La jovencita que nos había tomado la orden regresó ahora con nuestros cafés. El maestro le sonrió ampliamente. Supe en ese entonces que le dejaría una buena propina.

—La casa y el negocio apenas están a una distancia de cien metros —concluyó.

Una distancia de cien metros... casualmente, cerca del humilde complejo de apartamentos donde vivía, había una tienda de comestibles. Mientras veía fijamente el diseño gravado con crema sobre el café, me puse a calcular la distancia que había desde mi apartamento en el tercer piso, hasta la pequeña tienda. Recordaba el número de escalones. Y los recordaba porque el ascensor fallaba más veces de las que funcionaba, al grado que evitaba utilizarlo en la medida que me resultaba posible. Sesenta y dos escalones, más ocho pasos de la entrada principal a la acera, otros diez hasta el otro lado de la calle, y de ahí, aproximadamente unos diez minutos —a paso moderado— hasta la tienda, ¿cómo hacía la conversión minutos-pasos? No tenía tiempo para eso.

Soplé el café y el diseño con crema se deshizo. A pesar de haberlo estado viendo fijamente, no había alcanzado a distinguirlo. Levanté la vista y miré al maestro, quien a su vez veía su taza de café con desconcierto. Unos segundos después, colocó la taza justo en medio de la mesa. Aún no la había probado.

—Es un corazón —dijo sin más—. ¿Por qué me habrán puesto un corazón?

—Probablemente no saben hacer más diseños.

—¿Qué tienes tú?

—Tenía algo como una ramita de helecho, lo soplé antes de tiempo —sonreí y le di el primer sorbo a mi café—. Está delicioso.

El maestro vio el diseño de corazón en su café otro rato más. Luego tomó la taza, se la llevó a los labios y bebió su contenido de una sola vez. Por alguna razón no quedó muy satisfecho con ese diseño. Me pareció infantil pero simpático a la vez. ¿Qué clase de revelación le había supuesto esa forma tan común pero juvenil y femenina?

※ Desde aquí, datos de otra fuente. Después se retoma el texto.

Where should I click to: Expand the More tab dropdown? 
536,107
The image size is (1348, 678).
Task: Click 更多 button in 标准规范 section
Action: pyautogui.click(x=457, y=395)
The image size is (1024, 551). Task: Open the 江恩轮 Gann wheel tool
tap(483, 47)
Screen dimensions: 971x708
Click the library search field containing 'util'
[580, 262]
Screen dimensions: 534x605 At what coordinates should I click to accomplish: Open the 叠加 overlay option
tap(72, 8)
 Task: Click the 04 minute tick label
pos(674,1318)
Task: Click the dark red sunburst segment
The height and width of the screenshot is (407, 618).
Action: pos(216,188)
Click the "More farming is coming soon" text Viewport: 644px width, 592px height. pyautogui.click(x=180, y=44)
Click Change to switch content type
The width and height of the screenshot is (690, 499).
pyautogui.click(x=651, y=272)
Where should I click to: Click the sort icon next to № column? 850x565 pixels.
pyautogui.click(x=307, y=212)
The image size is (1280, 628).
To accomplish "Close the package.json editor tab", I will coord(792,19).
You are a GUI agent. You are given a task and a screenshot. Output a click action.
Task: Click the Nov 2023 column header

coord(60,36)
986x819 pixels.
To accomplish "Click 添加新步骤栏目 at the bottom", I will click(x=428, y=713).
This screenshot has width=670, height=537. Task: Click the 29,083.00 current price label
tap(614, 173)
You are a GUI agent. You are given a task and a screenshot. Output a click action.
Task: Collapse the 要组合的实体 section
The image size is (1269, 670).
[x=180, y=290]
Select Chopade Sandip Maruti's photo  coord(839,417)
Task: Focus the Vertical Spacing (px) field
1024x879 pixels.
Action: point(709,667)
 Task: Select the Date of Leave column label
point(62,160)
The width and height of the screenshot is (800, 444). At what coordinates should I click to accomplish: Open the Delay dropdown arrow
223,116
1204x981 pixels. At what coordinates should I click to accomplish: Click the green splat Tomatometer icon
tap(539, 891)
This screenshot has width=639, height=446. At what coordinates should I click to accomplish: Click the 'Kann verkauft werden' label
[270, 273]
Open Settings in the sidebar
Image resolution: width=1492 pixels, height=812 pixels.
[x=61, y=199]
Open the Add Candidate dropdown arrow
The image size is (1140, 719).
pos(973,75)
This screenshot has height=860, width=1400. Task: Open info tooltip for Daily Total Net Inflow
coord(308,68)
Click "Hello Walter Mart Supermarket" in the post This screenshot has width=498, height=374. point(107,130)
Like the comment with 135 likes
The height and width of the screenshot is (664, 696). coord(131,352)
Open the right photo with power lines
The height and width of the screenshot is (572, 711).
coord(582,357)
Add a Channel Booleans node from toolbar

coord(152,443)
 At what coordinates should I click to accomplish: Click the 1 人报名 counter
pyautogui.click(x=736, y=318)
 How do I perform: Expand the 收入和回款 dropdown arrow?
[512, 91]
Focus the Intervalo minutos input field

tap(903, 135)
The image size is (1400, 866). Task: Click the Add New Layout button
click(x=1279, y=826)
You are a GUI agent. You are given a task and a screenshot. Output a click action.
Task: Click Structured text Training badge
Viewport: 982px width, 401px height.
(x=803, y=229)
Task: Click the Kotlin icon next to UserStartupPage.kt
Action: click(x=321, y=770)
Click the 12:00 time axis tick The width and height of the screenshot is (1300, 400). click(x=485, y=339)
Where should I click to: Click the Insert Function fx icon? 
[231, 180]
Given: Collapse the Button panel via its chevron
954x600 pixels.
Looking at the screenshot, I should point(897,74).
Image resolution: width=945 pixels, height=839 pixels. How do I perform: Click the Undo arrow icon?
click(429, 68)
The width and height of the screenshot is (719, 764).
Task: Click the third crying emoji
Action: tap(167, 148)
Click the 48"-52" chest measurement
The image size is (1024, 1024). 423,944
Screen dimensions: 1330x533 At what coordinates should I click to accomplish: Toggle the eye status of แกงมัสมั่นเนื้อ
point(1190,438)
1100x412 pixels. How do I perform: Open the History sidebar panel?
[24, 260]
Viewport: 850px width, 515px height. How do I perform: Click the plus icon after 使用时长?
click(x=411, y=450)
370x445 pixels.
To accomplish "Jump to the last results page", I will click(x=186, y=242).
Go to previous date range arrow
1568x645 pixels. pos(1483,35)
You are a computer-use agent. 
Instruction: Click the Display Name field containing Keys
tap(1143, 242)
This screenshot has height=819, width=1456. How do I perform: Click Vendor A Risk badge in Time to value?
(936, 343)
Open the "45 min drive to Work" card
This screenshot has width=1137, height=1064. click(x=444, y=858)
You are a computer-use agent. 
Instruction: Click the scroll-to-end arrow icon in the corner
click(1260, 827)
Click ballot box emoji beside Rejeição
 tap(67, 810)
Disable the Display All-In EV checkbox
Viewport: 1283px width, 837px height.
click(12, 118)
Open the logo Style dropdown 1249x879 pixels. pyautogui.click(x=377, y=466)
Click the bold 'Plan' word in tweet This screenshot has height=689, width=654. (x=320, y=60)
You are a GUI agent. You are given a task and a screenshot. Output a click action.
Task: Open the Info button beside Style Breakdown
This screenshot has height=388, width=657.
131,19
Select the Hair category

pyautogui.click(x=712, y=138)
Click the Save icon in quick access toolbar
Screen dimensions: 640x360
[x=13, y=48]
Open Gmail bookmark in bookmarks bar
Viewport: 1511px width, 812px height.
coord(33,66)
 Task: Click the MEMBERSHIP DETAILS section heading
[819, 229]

Como predije, el maestro dejó una buena propina. Se encargó de dársela a la jovencita en sus propias manos y agregó un: «por favor, vete con cuidado». La joven no supo cómo reaccionar. Me quedó viendo fijamente, como preguntándome si sucedía algo con el maestro, pero lo único que hice fue sonreírle y desearle lo mismo. Luego pensé que, si más tarde llegara a sucederle algo a esa jovencita, el maestro y yo seríamos los principales sospechosos.

La calidez del café pronto se fundió con la calidez de la noche. Las calles estaban prácticamente desiertas. Los autos se movilizaban con paciencia a pesar de lo holgado del tráfico. El maestro caminaba a mi lado. Nuestros hombros se rozaban de tanto en tanto.

—¿Y cómo está la estudiante? —pregunté.

—Por el momento no volverá a clases. No sólo la violaron.

—Ya veo.

Bajé la mirada y la fijé en el suelo empedrado. Esa zona de la ciudad en verdad era antigua.

—Las mujeres son criaturas verdaderamente fuertes —dije. No sabía qué más decir.

El maestro sonrió. Se detuvo un momento. Me quedó viendo fijamente y volvió a sonreír antes de retomar el paso.

—Así es.

Nuestros hombros seguían rozándose. El maestro tomó mi mano y así seguimos caminando hasta que la noche nos perdió.